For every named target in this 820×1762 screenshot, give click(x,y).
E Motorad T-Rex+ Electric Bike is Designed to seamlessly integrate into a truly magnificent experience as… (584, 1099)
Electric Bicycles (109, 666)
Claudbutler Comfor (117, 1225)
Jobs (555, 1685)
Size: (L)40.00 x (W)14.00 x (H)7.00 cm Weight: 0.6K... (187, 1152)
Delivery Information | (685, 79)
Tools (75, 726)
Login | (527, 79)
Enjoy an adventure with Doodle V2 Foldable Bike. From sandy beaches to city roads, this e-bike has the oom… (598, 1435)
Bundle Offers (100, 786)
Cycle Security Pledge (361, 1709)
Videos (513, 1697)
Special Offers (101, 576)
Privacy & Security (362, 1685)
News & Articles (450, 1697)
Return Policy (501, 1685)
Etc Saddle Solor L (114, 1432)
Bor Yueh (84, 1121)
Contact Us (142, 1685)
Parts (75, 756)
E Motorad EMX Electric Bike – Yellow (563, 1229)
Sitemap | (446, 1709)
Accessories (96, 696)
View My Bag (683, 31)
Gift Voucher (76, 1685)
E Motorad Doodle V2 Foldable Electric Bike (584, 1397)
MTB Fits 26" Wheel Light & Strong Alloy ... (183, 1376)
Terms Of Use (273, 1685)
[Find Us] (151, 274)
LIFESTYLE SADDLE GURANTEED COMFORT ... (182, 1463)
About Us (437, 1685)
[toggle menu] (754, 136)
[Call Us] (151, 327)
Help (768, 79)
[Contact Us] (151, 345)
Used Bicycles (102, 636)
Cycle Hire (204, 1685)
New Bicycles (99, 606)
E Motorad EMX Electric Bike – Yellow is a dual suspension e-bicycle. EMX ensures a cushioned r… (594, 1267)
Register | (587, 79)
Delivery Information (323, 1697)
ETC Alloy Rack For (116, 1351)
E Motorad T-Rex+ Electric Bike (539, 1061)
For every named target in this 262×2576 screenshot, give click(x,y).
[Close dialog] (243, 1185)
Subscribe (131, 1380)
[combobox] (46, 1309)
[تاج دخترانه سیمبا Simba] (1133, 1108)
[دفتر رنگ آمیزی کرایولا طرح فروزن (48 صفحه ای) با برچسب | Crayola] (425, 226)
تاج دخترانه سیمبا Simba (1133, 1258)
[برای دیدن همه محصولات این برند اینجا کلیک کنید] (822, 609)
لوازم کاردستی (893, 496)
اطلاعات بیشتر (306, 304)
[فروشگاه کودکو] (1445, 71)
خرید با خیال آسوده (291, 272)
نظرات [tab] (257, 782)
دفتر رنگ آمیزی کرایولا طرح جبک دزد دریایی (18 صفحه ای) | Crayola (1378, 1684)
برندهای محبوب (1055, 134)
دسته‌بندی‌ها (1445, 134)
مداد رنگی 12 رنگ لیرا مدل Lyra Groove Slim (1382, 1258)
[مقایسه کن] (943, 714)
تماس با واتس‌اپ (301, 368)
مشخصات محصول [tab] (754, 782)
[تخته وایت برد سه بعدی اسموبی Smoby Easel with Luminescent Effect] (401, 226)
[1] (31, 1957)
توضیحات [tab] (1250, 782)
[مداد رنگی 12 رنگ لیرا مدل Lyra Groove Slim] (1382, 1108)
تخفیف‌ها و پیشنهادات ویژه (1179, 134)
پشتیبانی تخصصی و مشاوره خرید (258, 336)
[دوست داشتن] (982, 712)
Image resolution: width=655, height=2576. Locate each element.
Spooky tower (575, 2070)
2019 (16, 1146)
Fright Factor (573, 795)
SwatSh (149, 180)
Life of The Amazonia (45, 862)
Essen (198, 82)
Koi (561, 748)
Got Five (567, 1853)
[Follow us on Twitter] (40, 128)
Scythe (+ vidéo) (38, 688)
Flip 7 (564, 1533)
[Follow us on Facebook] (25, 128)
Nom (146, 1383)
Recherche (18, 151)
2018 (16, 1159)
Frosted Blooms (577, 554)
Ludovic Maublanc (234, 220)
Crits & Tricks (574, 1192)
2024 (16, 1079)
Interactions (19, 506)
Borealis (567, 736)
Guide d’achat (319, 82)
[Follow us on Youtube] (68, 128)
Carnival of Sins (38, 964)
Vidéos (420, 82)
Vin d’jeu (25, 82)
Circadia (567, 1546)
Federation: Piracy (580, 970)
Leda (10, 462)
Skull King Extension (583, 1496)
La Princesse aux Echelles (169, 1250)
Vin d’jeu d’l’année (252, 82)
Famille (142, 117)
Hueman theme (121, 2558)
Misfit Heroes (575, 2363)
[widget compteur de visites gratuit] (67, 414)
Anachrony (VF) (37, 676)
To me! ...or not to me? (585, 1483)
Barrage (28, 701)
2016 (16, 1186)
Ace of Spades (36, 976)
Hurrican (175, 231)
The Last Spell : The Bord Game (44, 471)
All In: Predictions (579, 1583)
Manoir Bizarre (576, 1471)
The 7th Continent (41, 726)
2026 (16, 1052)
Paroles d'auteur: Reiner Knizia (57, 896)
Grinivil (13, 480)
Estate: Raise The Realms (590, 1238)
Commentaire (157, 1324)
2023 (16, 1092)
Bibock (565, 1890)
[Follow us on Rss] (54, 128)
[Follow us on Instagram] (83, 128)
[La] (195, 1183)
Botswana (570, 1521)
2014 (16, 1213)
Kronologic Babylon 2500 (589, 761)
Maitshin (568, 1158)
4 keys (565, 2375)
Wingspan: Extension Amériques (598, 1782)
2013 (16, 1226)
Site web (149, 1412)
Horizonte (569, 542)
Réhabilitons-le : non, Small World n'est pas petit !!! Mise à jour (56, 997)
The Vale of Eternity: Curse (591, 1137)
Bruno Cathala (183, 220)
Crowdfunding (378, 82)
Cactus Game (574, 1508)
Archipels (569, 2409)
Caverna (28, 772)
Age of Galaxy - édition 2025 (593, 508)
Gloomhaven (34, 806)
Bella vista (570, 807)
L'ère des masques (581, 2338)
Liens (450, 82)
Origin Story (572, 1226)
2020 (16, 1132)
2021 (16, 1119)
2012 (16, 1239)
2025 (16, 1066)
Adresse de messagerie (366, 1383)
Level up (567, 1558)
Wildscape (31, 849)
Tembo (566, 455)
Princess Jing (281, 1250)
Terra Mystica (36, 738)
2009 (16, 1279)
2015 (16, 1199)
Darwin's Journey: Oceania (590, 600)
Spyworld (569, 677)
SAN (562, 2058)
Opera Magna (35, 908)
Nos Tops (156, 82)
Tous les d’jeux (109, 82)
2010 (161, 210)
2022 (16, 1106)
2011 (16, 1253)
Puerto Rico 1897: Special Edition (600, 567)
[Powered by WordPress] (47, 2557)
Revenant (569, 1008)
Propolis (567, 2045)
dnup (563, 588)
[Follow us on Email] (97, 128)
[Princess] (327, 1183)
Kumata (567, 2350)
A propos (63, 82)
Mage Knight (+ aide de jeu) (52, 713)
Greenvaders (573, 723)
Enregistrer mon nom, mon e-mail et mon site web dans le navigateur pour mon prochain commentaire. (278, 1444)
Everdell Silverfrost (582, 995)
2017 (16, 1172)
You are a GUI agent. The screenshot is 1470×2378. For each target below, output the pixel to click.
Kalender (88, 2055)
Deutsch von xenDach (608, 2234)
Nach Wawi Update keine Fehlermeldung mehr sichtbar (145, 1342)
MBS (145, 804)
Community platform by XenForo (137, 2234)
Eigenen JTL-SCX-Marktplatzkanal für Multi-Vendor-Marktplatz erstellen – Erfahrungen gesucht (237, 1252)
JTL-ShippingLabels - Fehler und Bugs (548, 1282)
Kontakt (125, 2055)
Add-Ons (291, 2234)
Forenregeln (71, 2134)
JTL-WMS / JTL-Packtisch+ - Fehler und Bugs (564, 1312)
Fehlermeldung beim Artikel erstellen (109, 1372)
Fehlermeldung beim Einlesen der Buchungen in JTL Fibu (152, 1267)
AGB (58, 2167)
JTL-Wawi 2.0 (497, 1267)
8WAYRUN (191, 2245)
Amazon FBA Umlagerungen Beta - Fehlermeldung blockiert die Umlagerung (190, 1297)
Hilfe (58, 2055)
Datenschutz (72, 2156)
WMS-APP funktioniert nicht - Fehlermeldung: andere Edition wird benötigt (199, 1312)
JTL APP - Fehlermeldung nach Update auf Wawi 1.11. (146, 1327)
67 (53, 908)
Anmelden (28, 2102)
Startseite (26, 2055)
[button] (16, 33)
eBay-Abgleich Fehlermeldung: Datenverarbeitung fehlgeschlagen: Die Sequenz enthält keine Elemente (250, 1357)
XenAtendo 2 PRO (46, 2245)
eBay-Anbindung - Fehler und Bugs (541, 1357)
□ □ □ □
**Required work:**
Could you repeat exactly the lines in the listing above from the one with "2013 (16, 1226)" down to the one with "Datenschutz (72, 2156)"? Include both of those lines.

**Solution to the exercise:**
2013 (16, 1226)
Site web (149, 1412)
Horizonte (569, 542)
Réhabilitons-le : non, Small World n'est pas petit !!! Mise à jour (56, 997)
The Vale of Eternity: Curse (591, 1137)
Bruno Cathala (183, 220)
Crowdfunding (378, 82)
Cactus Game (574, 1508)
Archipels (569, 2409)
Caverna (28, 772)
Age of Galaxy - édition 2025 (593, 508)
Gloomhaven (34, 806)
Bella vista (570, 807)
L'ère des masques (581, 2338)
Liens (450, 82)
Origin Story (572, 1226)
2020 (16, 1132)
2021 (16, 1119)
2012 (16, 1239)
2025 (16, 1066)
Adresse de messagerie (366, 1383)
Level up (567, 1558)
Wildscape (31, 849)
Tembo (566, 455)
Princess Jing (281, 1250)
Terra Mystica (36, 738)
2009 (16, 1279)
2015 (16, 1199)
Darwin's Journey: Oceania (590, 600)
Spyworld (569, 677)
SAN (562, 2058)
Opera Magna (35, 908)
Nos Tops (156, 82)
Tous les d’jeux (109, 82)
2010 (161, 210)
2022 (16, 1106)
2011 (16, 1253)
Puerto Rico 1897: Special Edition (600, 567)
[Powered by WordPress] (47, 2557)
Revenant (569, 1008)
Propolis (567, 2045)
dnup (563, 588)
[Follow us on Email] (97, 128)
[Princess] (327, 1183)
Kumata (567, 2350)
A propos (63, 82)
Mage Knight (+ aide de jeu) (52, 713)
Greenvaders (573, 723)
Enregistrer mon nom, mon e-mail et mon site web dans le navigateur pour mon prochain commentaire. (278, 1444)
Everdell Silverfrost (582, 995)
2017 (16, 1172)
You are a GUI agent. The screenshot is 1470×2378. For each target below, output the pixel to click.
Kalender (88, 2055)
Deutsch von xenDach (608, 2234)
Nach Wawi Update keine Fehlermeldung mehr sichtbar (145, 1342)
MBS (145, 804)
Community platform by XenForo (137, 2234)
Eigenen JTL-SCX-Marktplatzkanal für Multi-Vendor-Marktplatz erstellen – Erfahrungen gesucht (237, 1252)
JTL-ShippingLabels - Fehler und Bugs (548, 1282)
Kontakt (125, 2055)
Add-Ons (291, 2234)
Forenregeln (71, 2134)
JTL-WMS / JTL-Packtisch+ - Fehler und Bugs (564, 1312)
Fehlermeldung beim Artikel erstellen (109, 1372)
Fehlermeldung beim Einlesen der Buchungen in JTL Fibu (152, 1267)
AGB (58, 2167)
JTL-Wawi 2.0 (497, 1267)
8WAYRUN (191, 2245)
Amazon FBA Umlagerungen Beta - Fehlermeldung blockiert die Umlagerung (190, 1297)
Hilfe (58, 2055)
Datenschutz (72, 2156)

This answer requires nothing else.